The first flame in Haaland’s heart was lit by his father, Alf-Inge Haaland, a man who once walked the same grassy battlefields of sport. The son watched, learned, and dreamed — as all sons do — to take what was given and to raise it higher. “I wanted to be better than my dad,” he says, not as boast, but as a vow to evolution, a recognition of the duty each generation owes the one before. In those words lies a profound teaching: that to honor one’s ancestors is to build upon their foundations, to carry their work beyond the horizon they could reach.
This pattern is as old as civilization itself. When Alexander the Great conquered the known world, he did so with the shadow of his father, Philip of Macedon, behind him — the builder of the army that would make his glory possible. Yet Alexander’s greatness did not erase his father’s; it completed it. The dream of the father became the achievement of the son, and thus both names were woven into eternity. So too does Haaland, in his own age and craft, live this timeless dance between inheritance and individuality — between gratitude for what was given and the courage to go beyond.
The second part of his reflection — “to live from football and live the football life” — speaks to the fulfillment of vocation. It is not only to play the game, but to become one with it; to breathe its rhythm, to let its discipline shape the soul. This is what the ancients called areté — the excellence of living one’s nature fully, of becoming what one was born to be. Haaland does not dream of wealth or fame, but of alignment, of living wholly within his calling. “It is good to live that dream,” he says — a simple sentence, yet radiant with contentment. Few things are more divine than to live inside one’s purpose and to feel that the dream of childhood has become the life of manhood.
And yet, Haaland’s words also carry the quiet recognition of struggle. To “live the football life” is to live the life of discipline, pain, and persistence. Behind every victory lie countless unseen hours of effort — the early mornings, the aching muscles, the solitude of training. The dream that he “lives” was not gifted, but forged. The lesson here is ancient: dreams become real not through wish, but through work. Even the greatest fire must be fed daily, or it fades to ash.

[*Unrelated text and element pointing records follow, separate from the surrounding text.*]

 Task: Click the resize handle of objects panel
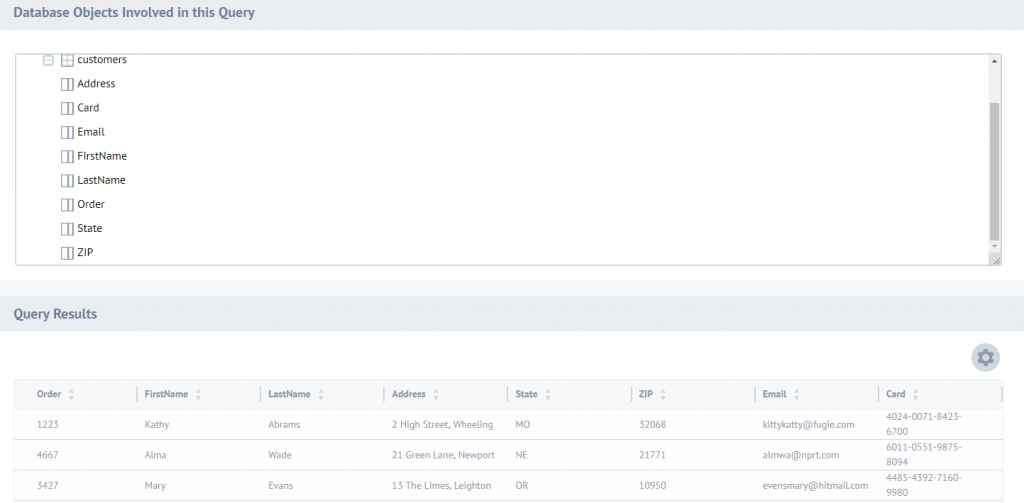coord(995,260)
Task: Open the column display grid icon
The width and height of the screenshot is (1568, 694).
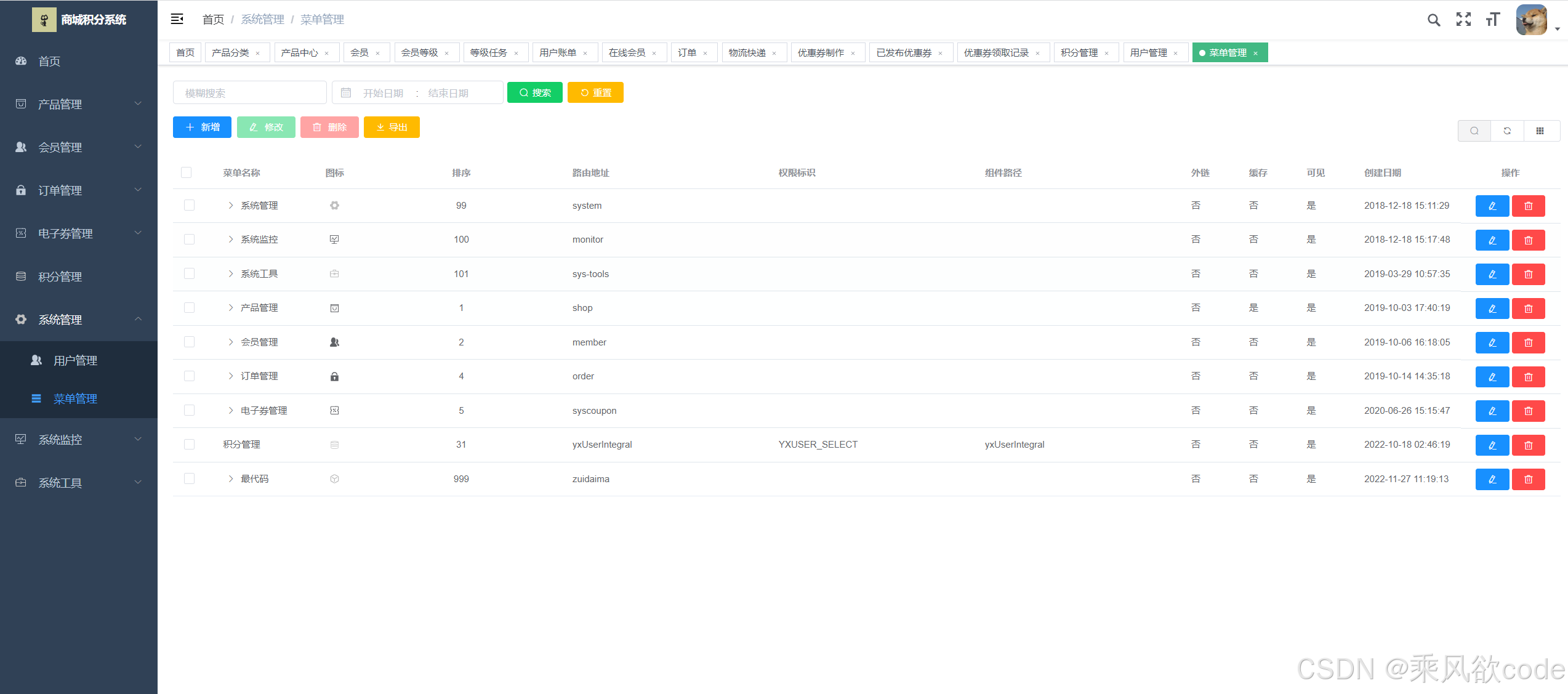Action: click(x=1540, y=131)
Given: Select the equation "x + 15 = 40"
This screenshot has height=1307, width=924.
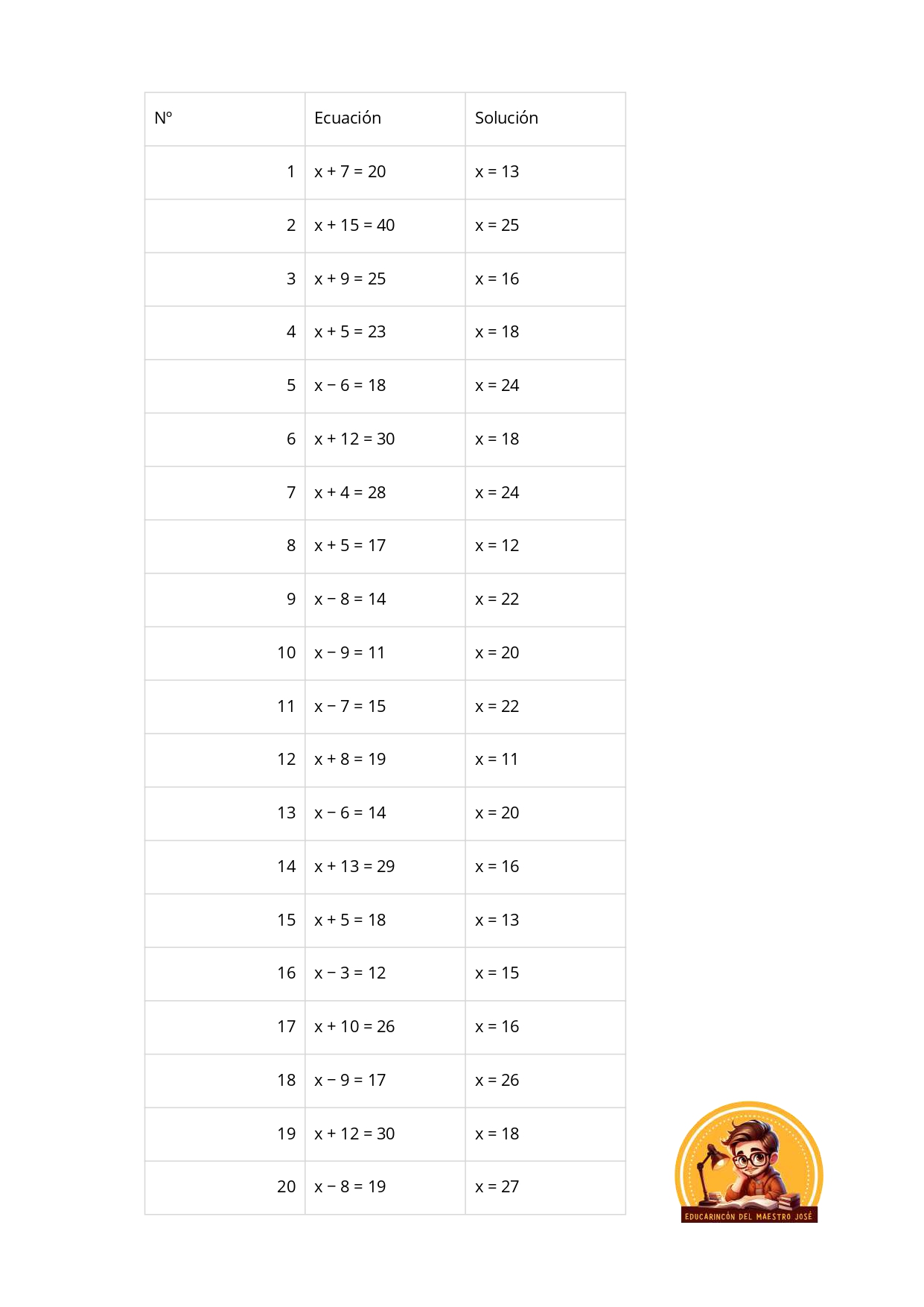Looking at the screenshot, I should tap(354, 226).
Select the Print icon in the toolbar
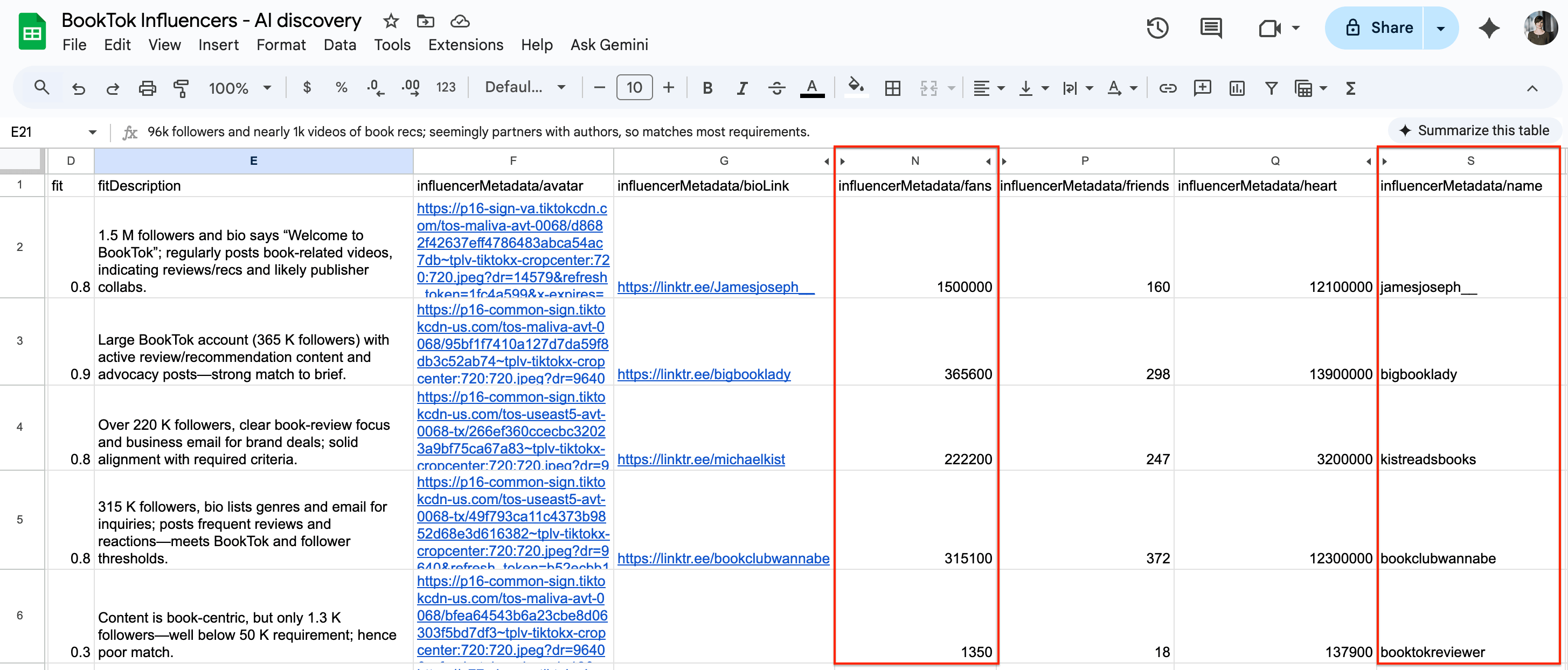 [147, 88]
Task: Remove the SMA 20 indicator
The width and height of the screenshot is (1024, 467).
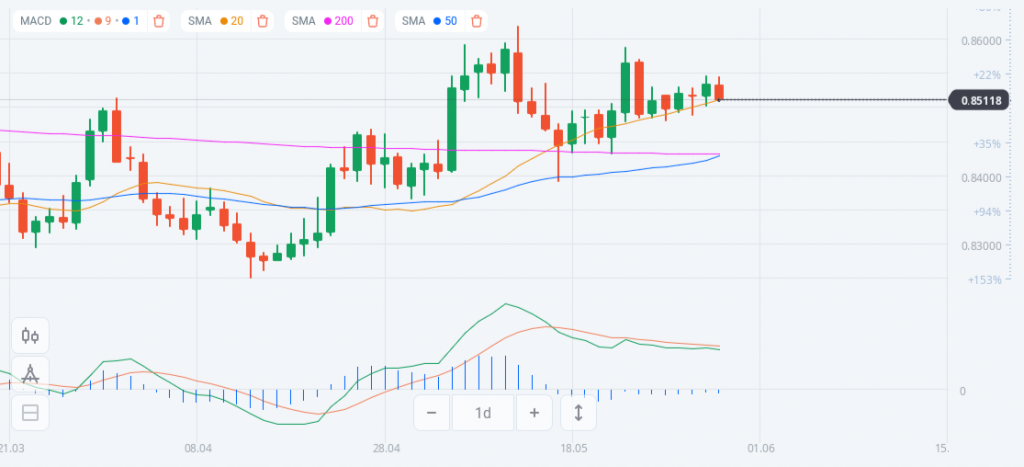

Consider Michaelangelo, who once said that if people knew how much work went into his masterpieces, they would not call them genius. Like Haaland, he lived his art; he breathed the dust of creation and gave his life to beauty. His greatness, too, was born of relentless commitment — the same sacred discipline that turns the young dreamer into a legend. This is the eternal truth: that to live a dream is to labor joyfully in its service, to love the work as much as the glory.
So, O seeker of purpose, learn from this: dreams are the inheritance of the brave. Do not envy the man who achieves his dream; rather, learn from his devotion. Begin with gratitude for those who came before you — your mentors, your parents, your teachers — and then dare to rise above them, not in pride, but in tribute. Live your calling so deeply that work and joy become one. Give yourself wholly to the craft that stirs your heart, and when you stand in the field of your own destiny, able to say, as Haaland does, “It is good to live that dream,” you will have found what the ancients called true glory — the peace of a soul that has fulfilled its purpose.